Chapter 369: Chapter 369
On the other end of the line, Cora had gone very quiet.
But it was not the quiet of someone who had lost interest or who was distracted by the other things competing for her attention. It was the quiet of someone whose mind had just snagged on something specific and was pulling at it with focused, deliberate intensity.
A name was circling in her thoughts, repeating itself with the persistent rhythm of something that refused to be dismissed as coincidence.
Richard. Richard Harrison. The Harrison family.
She turned the name over carefully, examining it from different angles, and the more she examined it the more it settled into a shape she recognized. Because Richard Harrison of the Harrison family - wasn’t that the man that Penelope was with? Wasn’t that exactly who Penelope’s fiancé was?
The thought arrived with quiet certainty, and rather than dismissing it, Cora followed it directly.
"Before I give you my answer," she said, her voice carefully neutral in the way it only ever got when she was working through something important beneath the surface, "I just want to clarify one thing. Out of curiosity more than anything else."
She paused.
"The bride - do you know her name? They must have given you the name of the bride at some point during the planning process. Do you have it?"
Sandra made a small sound of confirmation on the other end of the line, the sound of someone checking their notes quickly.
"Yes, I do have it," she said. "Her name is Penelope. That’s all I know - I don’t have details about her background or her family, just the name. Penelope."
The moment the name landed, something shifted in Cora’s jaw - a tightening, subtle but unmistakable, like a muscle responding to a signal sent from somewhere much deeper than conscious thought. Her expression, which had been carefully composed throughout the entire conversation, underwent a very slight but very telling change.
She nodded her head slowly, even though Sandra couldn’t see her.
"Well," Cora said, and her voice had taken on a new quality now - smooth and thoughtful, with something quietly electric running underneath it like a current beneath still water. "This is quite interesting.
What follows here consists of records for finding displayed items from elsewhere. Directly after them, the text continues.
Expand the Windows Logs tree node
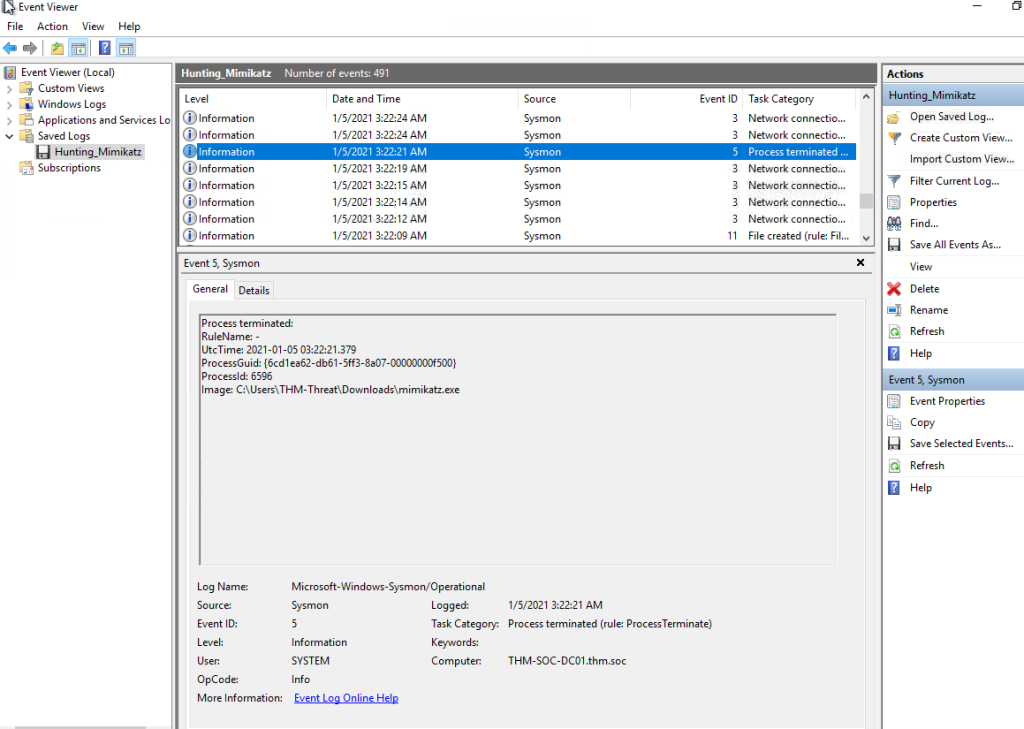Image resolution: width=1024 pixels, height=729 pixels. (x=9, y=105)
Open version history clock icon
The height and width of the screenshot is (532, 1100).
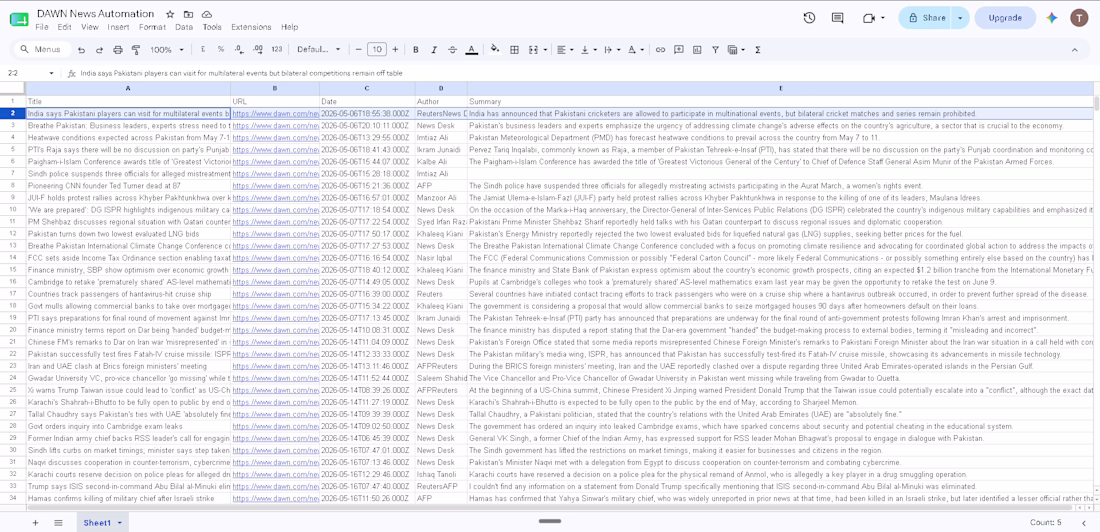tap(809, 18)
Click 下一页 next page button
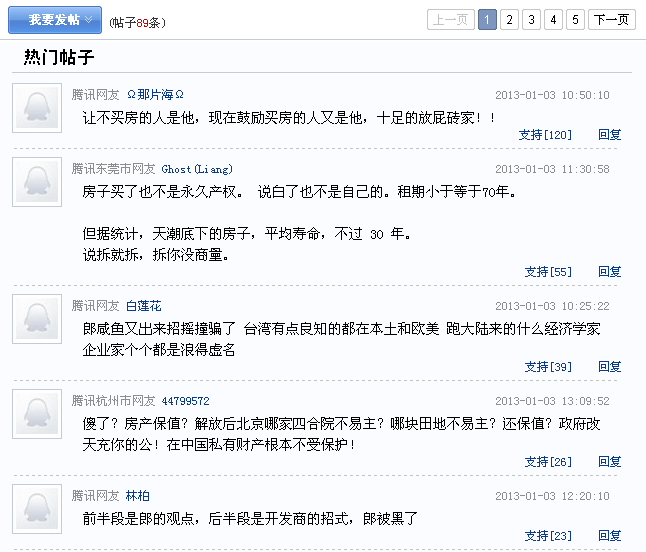Image resolution: width=646 pixels, height=552 pixels. 611,20
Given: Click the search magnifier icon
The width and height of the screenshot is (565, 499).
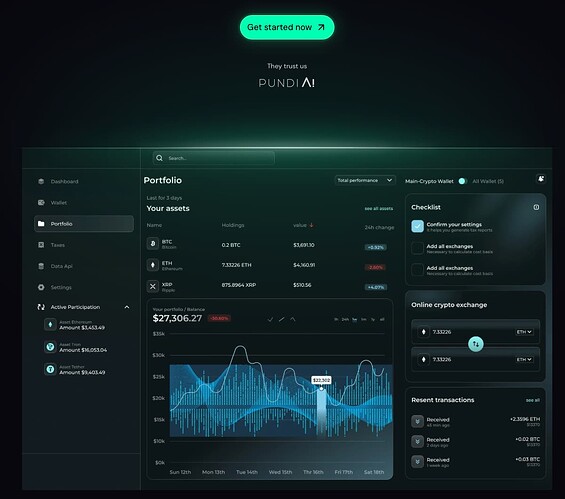Looking at the screenshot, I should [160, 158].
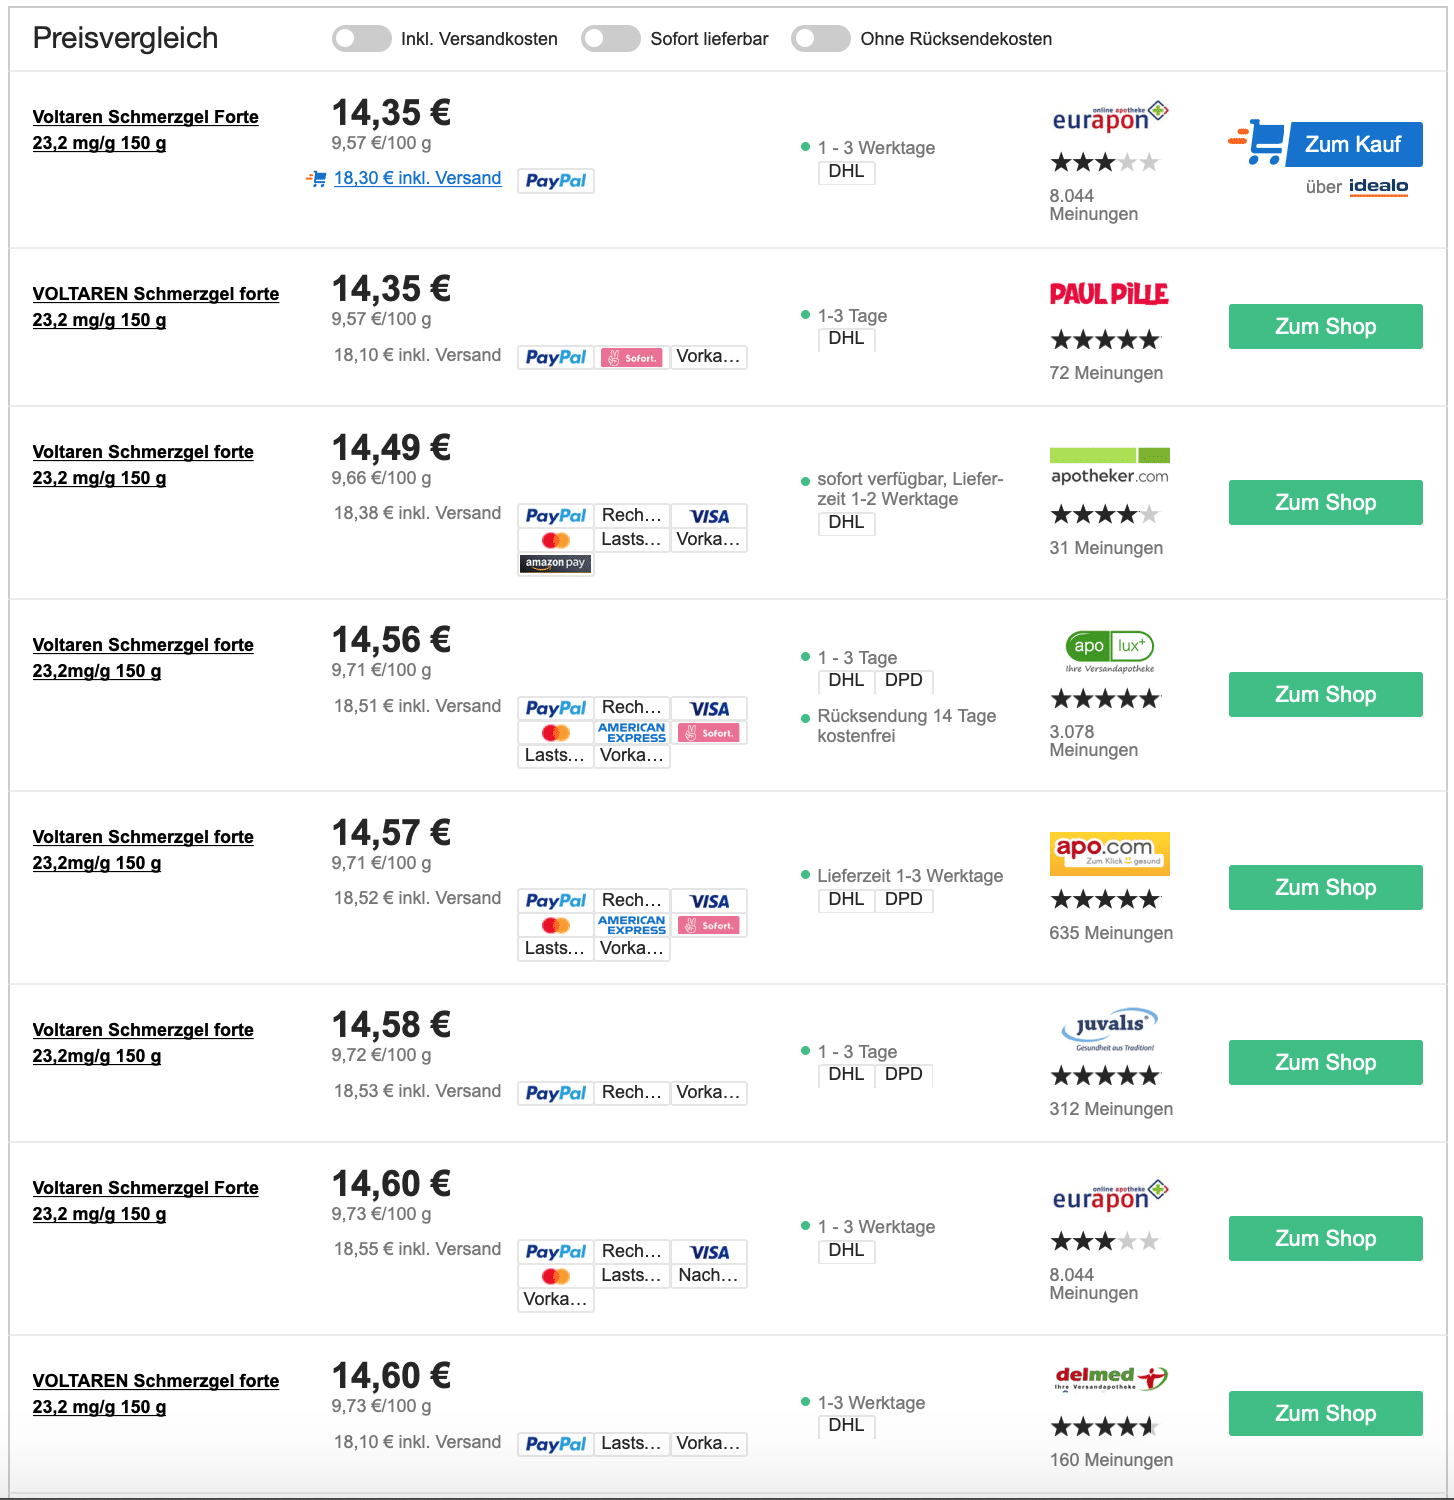
Task: Click the delmed shop logo
Action: click(x=1111, y=1379)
Very, very interesting indeed."
She was quiet for just a moment more before something else occurred to her - something practical and suddenly very relevant.
"You mentioned that you were given invitation cards for this event in your capacity as the lead organizer," she said, keeping her voice perfectly casual. "How many did they give you?"
Sandra’s response was immediate.
"Three," she said. "I told them that I would be bringing three team members with me on the night, so they issued me three invitation cards. But honestly, given how much the scope of this project has just changed, I could very easily go back and request a fourth. The situation has changed significantly enough to justify it, and I don’t think they would question it."
And at that moment, Cora smiled.
It was a quiet smile, private and unhurried, the kind that doesn’t need an audience because it belongs entirely to the person wearing it and to the thought that produced it. Nobody in the room with her could have seen it and known exactly what it meant, but Cora knew precisely what it meant.
Because deep down, in the part of her mind where her sharpest and most calculated thinking happened, something had just clicked into perfect alignment. This was an alternative. A clean, elegant, completely legitimate alternative path directly into that wedding - one that required no bought invitations, no swapped cards, no schemes that could be traced or intercepted.
If Oliver and the original plan worked, then wonderful. But if for any reason that route became complicated or compromised, this was the backup. This was the insurance policy she hadn’t even known she needed twenty minutes ago but now recognized as potentially the most valuable card in her hand.
And it had come to her completely on its own, without her having to reach for it at all.
At that moment, Cora’s voice shifted into something warmer and more decisive, the tone of someone who had just finished weighing all the variables and arrived at a clear conclusion. frёewebηovel.cѳm
"Well, you just have to accept it," she said firmly, and Sandra could hear the confidence radiating through the phone line. "Take the contract, commit to it fully, and make absolutely sure that you deliver the kind of work that exceeds every expectation they have placed in front of you. Do a very good job - the best work you have ever done - and you have nothing to worry about from my end."
She paused briefly before adding something that Sandra had not expected but desperately needed to hear.
"And I want you to know that I will be coming along with you every step of the way to assist you in any capacity I can. Whatever you need - guidance, creative direction, additional resources, a second set of eyes, someone to handle the logistics while you focus on execution - I will be there for you. You know I have your back in this, and you genuinely have nothing to worry about."
At that moment hearing the confirmation from Cora the effect of those words on Sandra was immediate and visible even though no one was there to see it. Her eyes widened slightly in the darkness of the car, the tension that had been wound so tightly through her shoulders and neck for the past hour releasing just slightly, like a rope being loosened one careful notch at a time.
Even though the fear and the pressure of the impossible timeline and the weight of everything she had just agreed to were all still very much present, hearing Cora’s clear confirmation and promise of support gave her something solid to stand on - something she hadn’t realized she was so desperately missing until it arrived.
She exhaled slowly and nodded her head, even though Cora couldn’t see her.